[Data — start]

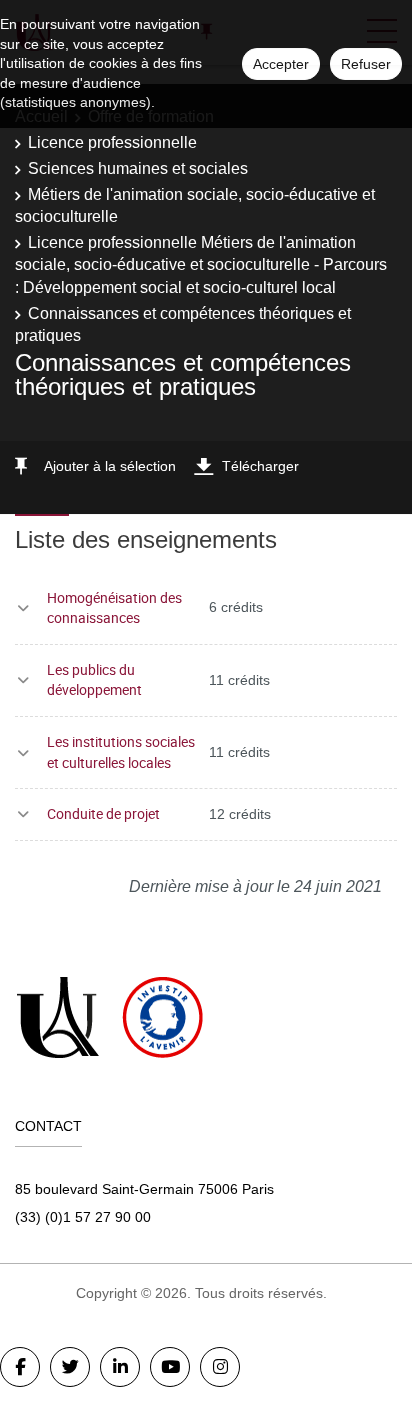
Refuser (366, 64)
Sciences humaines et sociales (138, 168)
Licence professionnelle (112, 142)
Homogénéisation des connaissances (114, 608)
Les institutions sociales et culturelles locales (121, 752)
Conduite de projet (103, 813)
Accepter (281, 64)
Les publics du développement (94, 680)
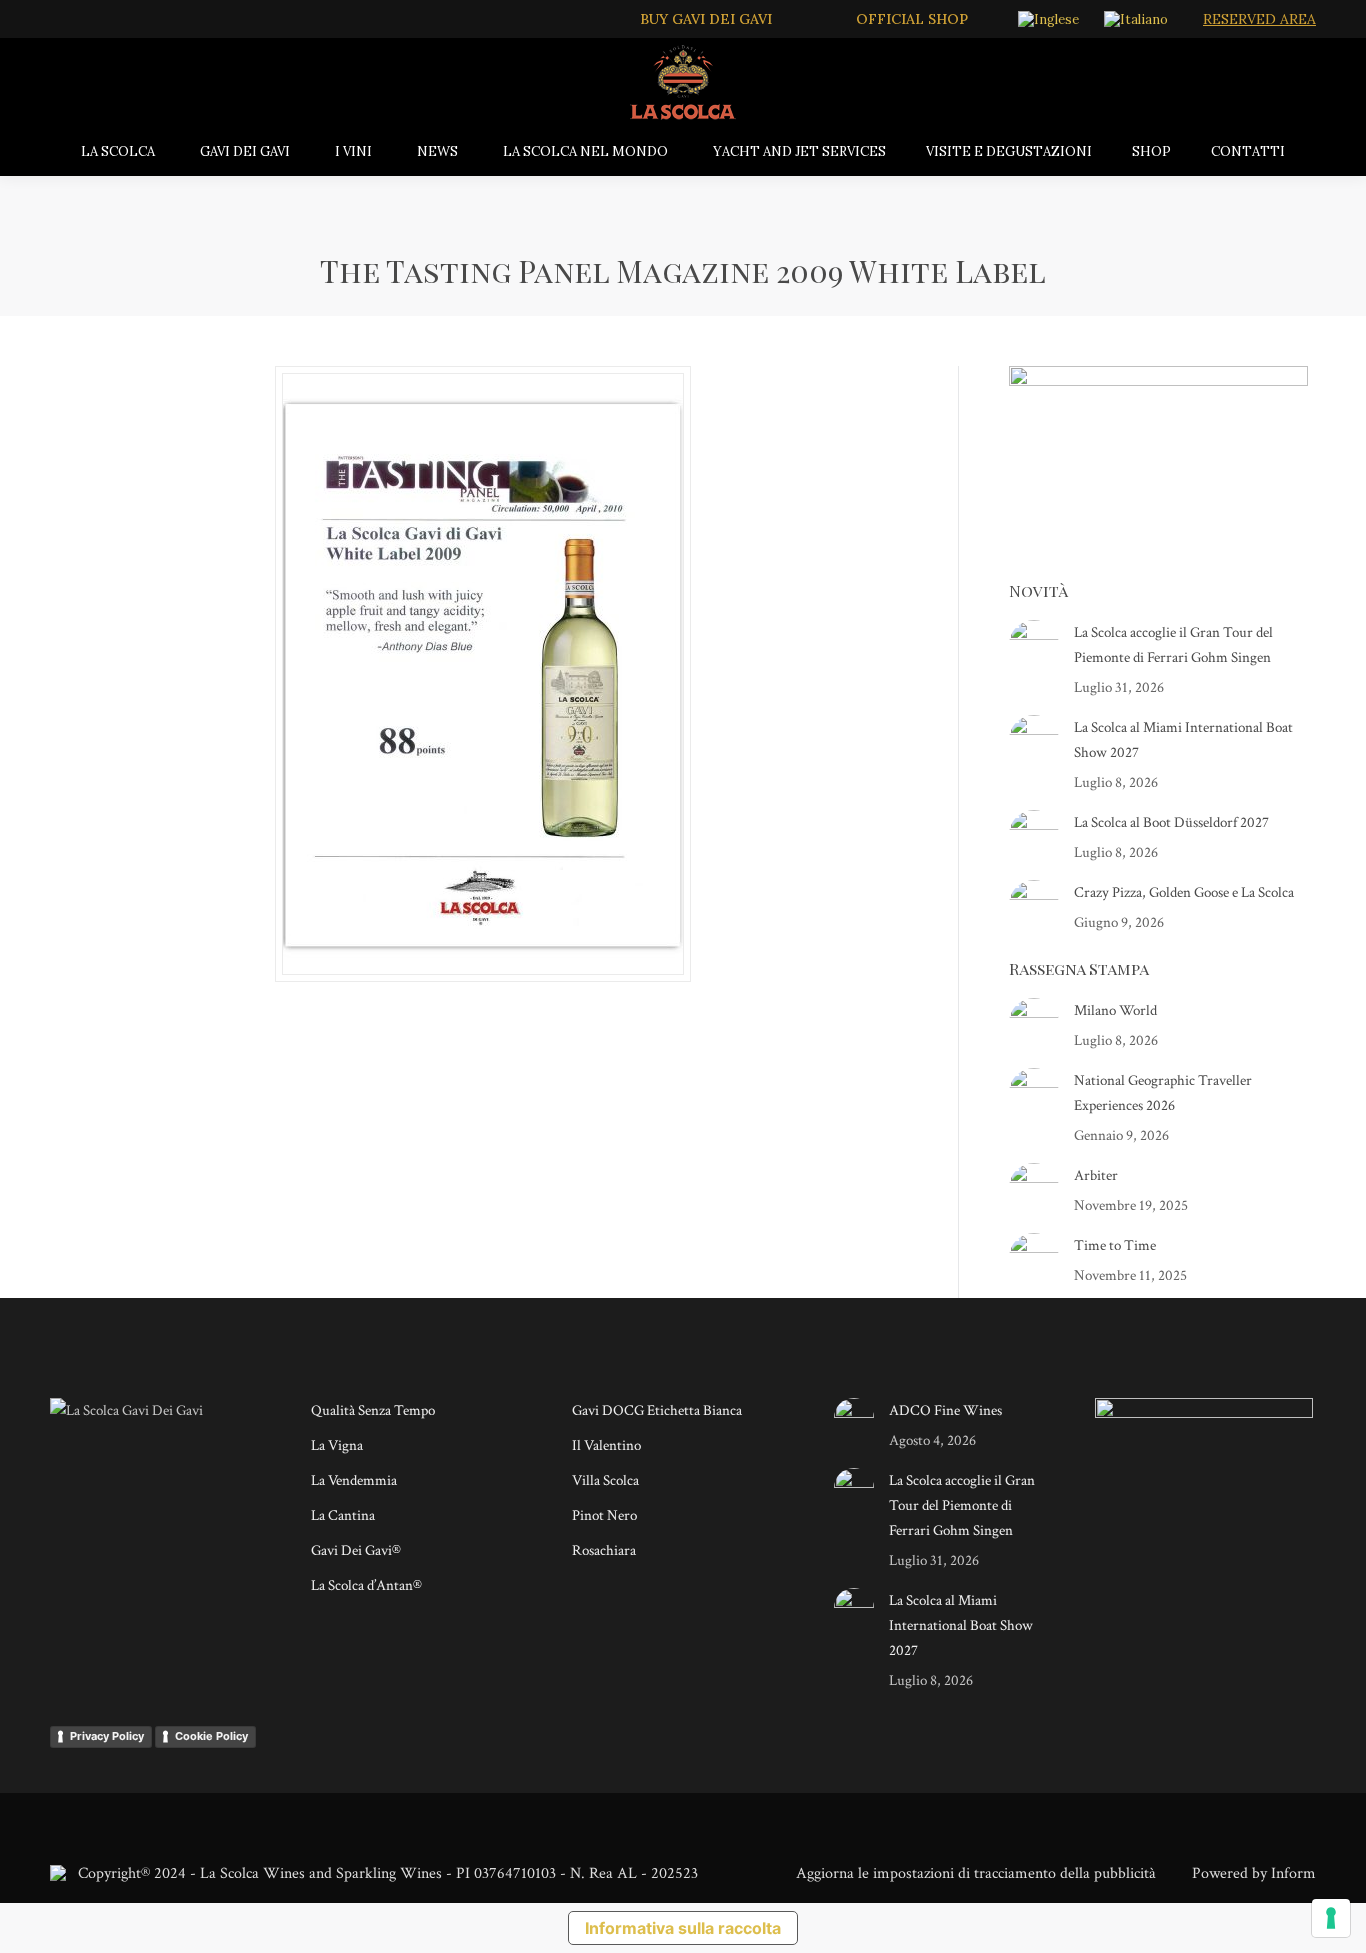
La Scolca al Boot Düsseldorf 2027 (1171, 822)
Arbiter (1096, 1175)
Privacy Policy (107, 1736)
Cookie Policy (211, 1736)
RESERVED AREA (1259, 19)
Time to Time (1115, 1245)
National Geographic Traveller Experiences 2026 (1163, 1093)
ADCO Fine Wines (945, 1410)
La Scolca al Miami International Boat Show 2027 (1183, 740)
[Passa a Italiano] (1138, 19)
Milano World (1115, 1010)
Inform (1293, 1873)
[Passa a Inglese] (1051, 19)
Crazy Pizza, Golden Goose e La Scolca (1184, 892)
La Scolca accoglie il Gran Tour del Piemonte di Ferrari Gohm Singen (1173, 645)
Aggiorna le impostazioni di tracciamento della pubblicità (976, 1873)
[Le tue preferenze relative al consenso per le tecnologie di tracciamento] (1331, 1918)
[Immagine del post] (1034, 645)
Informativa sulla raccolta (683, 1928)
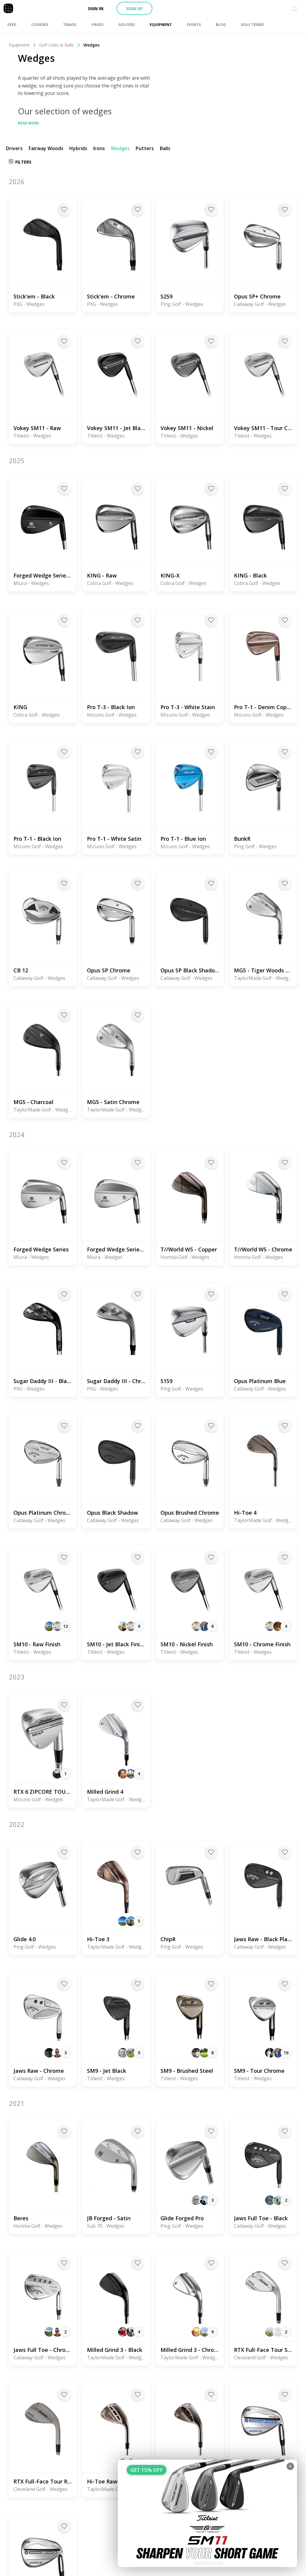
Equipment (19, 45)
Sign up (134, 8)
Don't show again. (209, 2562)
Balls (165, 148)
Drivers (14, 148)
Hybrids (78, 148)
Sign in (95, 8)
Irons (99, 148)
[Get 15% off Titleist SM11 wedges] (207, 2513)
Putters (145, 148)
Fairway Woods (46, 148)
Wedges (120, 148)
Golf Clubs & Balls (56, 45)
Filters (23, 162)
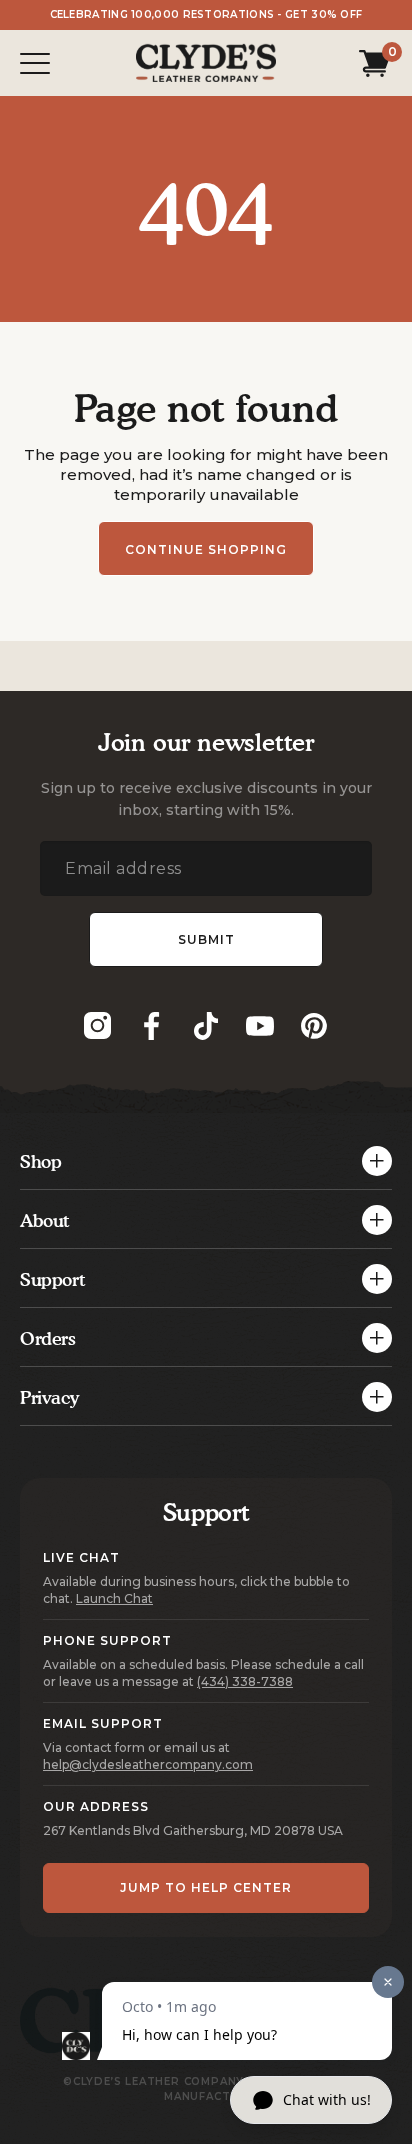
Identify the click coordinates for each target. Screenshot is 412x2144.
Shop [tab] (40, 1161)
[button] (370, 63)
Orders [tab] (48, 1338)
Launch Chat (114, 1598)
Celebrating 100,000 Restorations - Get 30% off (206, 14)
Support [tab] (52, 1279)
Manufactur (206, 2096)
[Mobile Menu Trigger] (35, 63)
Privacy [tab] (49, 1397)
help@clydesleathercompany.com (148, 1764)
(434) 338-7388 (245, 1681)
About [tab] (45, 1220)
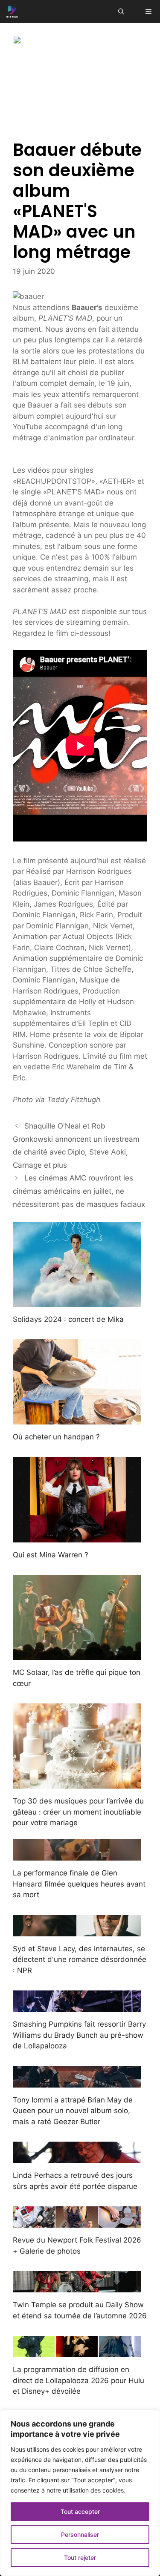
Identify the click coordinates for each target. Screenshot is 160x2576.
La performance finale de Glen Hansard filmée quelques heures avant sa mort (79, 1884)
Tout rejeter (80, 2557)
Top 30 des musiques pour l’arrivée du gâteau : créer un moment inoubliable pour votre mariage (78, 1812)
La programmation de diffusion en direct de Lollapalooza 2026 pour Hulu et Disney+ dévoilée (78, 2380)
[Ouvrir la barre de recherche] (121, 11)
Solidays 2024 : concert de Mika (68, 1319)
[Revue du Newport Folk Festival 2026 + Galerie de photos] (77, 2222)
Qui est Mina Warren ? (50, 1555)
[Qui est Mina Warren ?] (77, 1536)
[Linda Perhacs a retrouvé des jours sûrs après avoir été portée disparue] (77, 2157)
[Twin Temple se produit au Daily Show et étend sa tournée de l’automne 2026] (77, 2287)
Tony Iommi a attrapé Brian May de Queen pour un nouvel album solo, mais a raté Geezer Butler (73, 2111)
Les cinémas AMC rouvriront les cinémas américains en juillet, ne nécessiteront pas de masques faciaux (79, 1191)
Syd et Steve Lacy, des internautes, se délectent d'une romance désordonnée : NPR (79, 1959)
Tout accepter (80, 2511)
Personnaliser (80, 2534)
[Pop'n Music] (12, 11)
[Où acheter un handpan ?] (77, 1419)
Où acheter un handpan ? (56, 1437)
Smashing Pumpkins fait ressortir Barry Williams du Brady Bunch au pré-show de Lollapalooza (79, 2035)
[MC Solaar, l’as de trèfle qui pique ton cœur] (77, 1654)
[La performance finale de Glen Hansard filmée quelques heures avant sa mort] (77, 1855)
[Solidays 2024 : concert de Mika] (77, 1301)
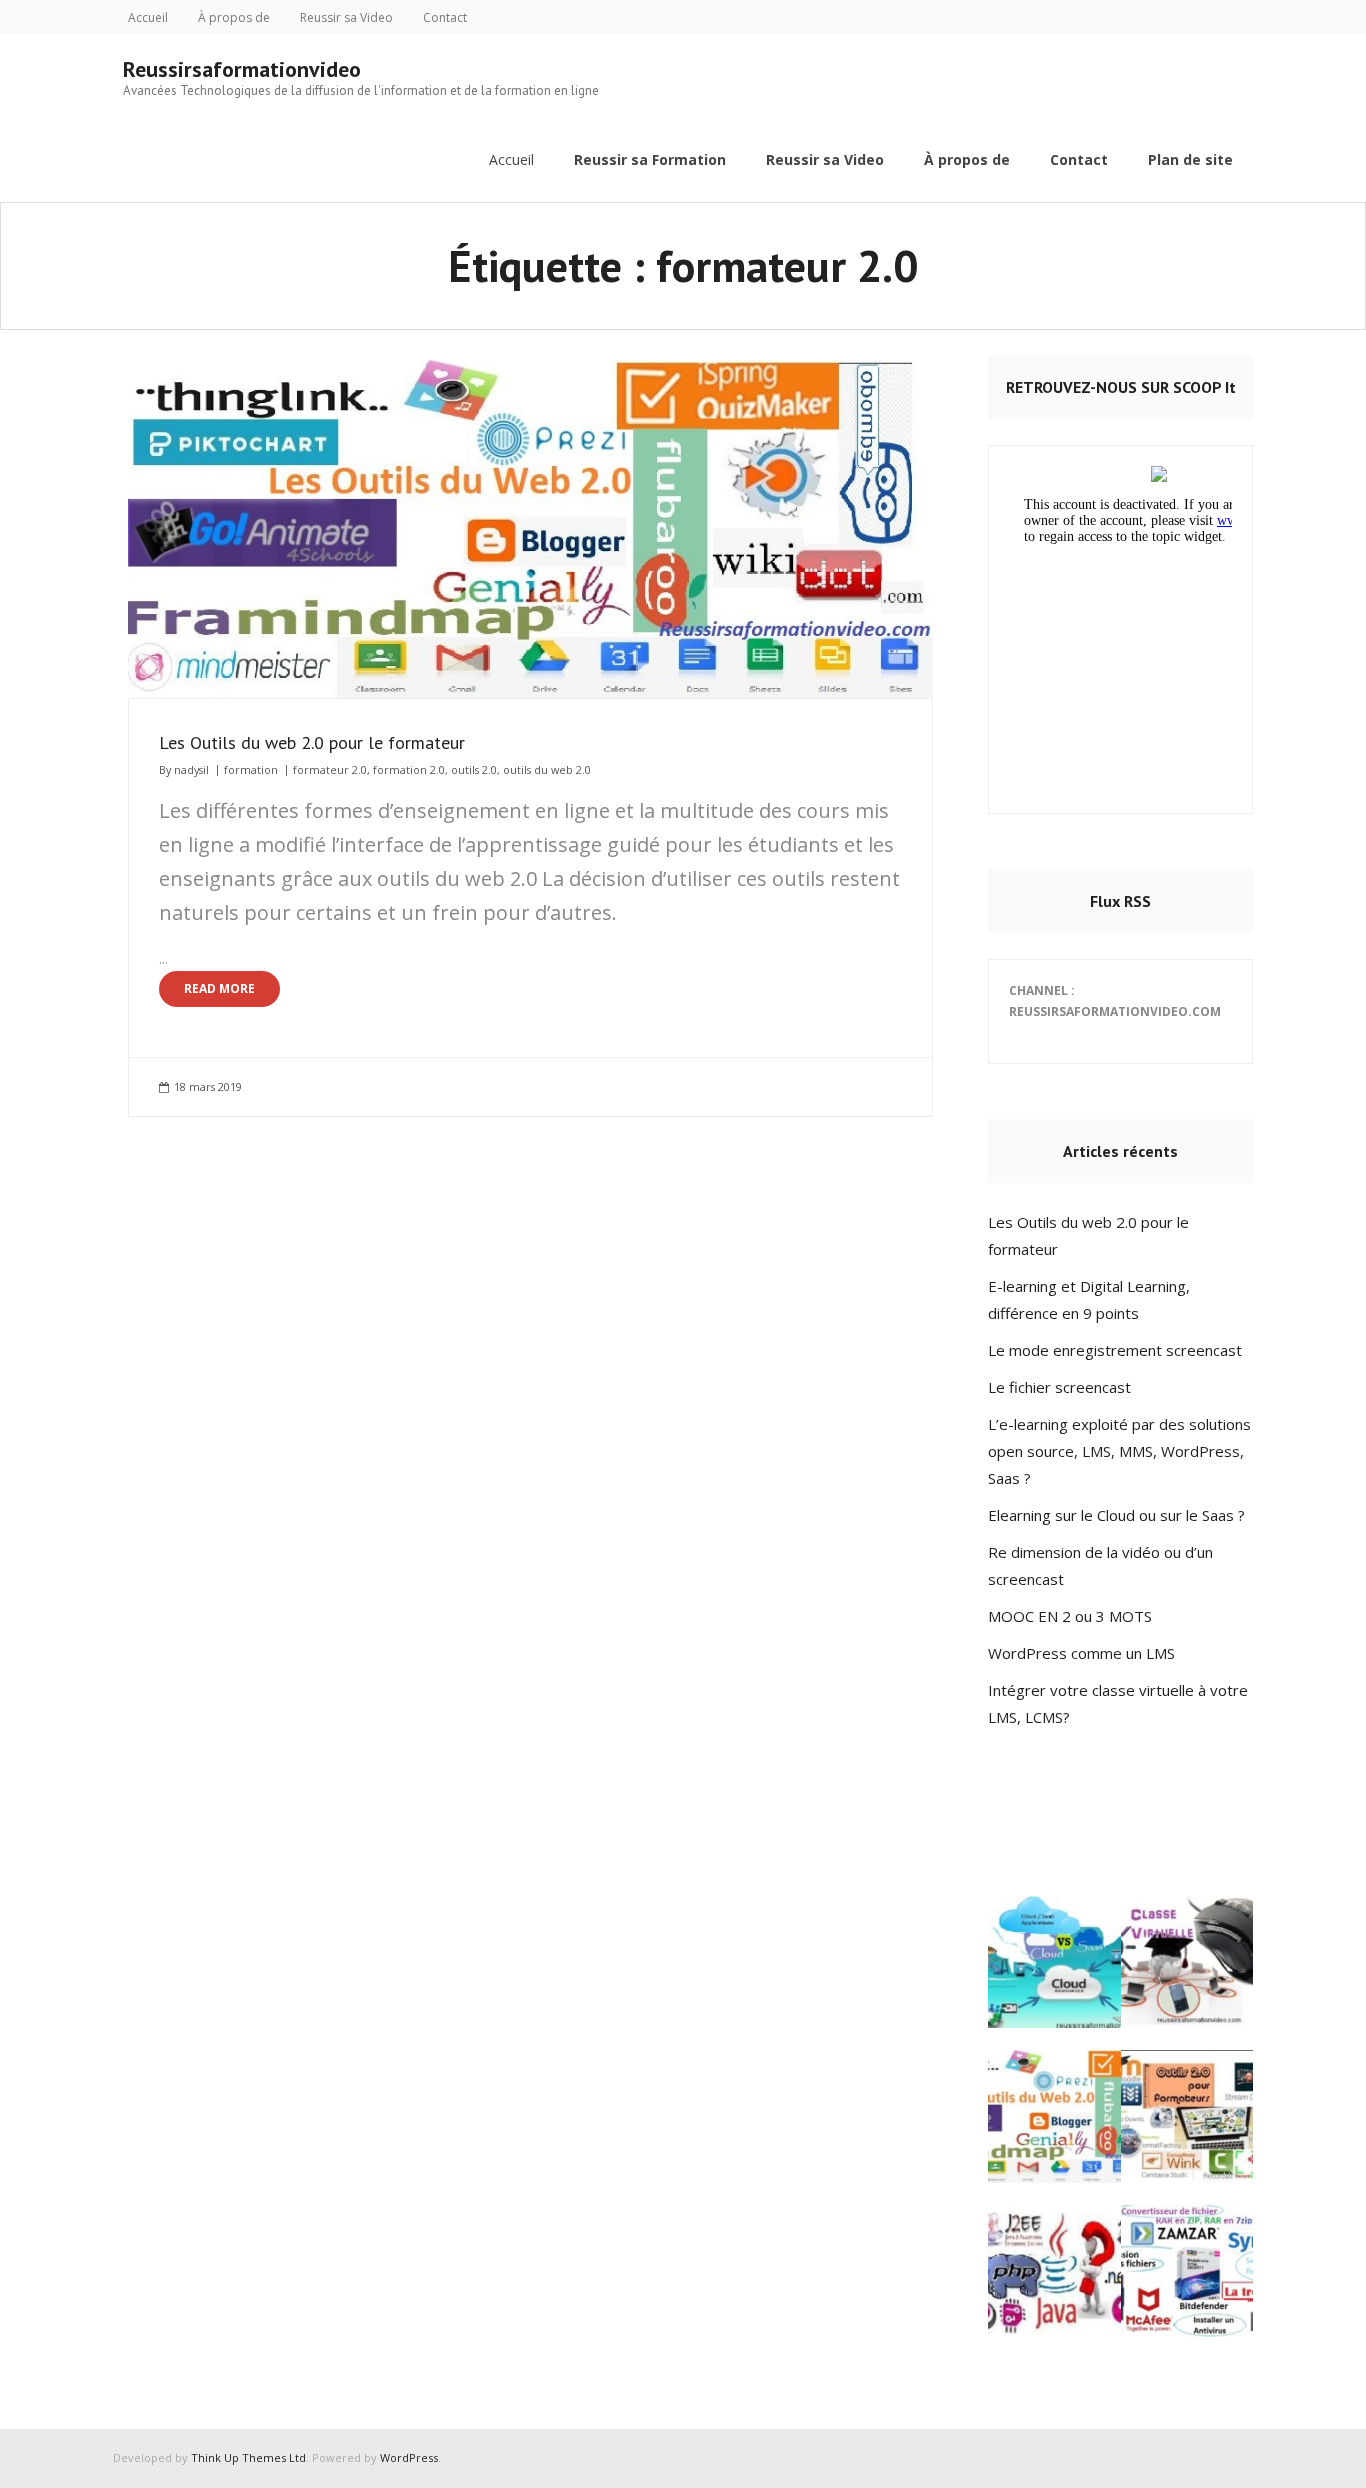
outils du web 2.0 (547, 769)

[Data — finish]

_Exercise brief_.
Could you repeat exactly the lines in the listing above from the one with "Qui est Mina Warren ? (50, 1555)" down to the one with "Tony Iommi a"? Include both of those lines.

_Output of the exercise_.
Qui est Mina Warren ? (50, 1555)
[Qui est Mina Warren ?] (77, 1536)
[Linda Perhacs a retrouvé des jours sûrs après avoir été portée disparue] (77, 2157)
[Twin Temple se produit au Daily Show et étend sa tournée de l’automne 2026] (77, 2287)
Tony Iommi a attrapé Brian May de Queen pour un nouvel album solo, mais a raté Geezer Butler (73, 2111)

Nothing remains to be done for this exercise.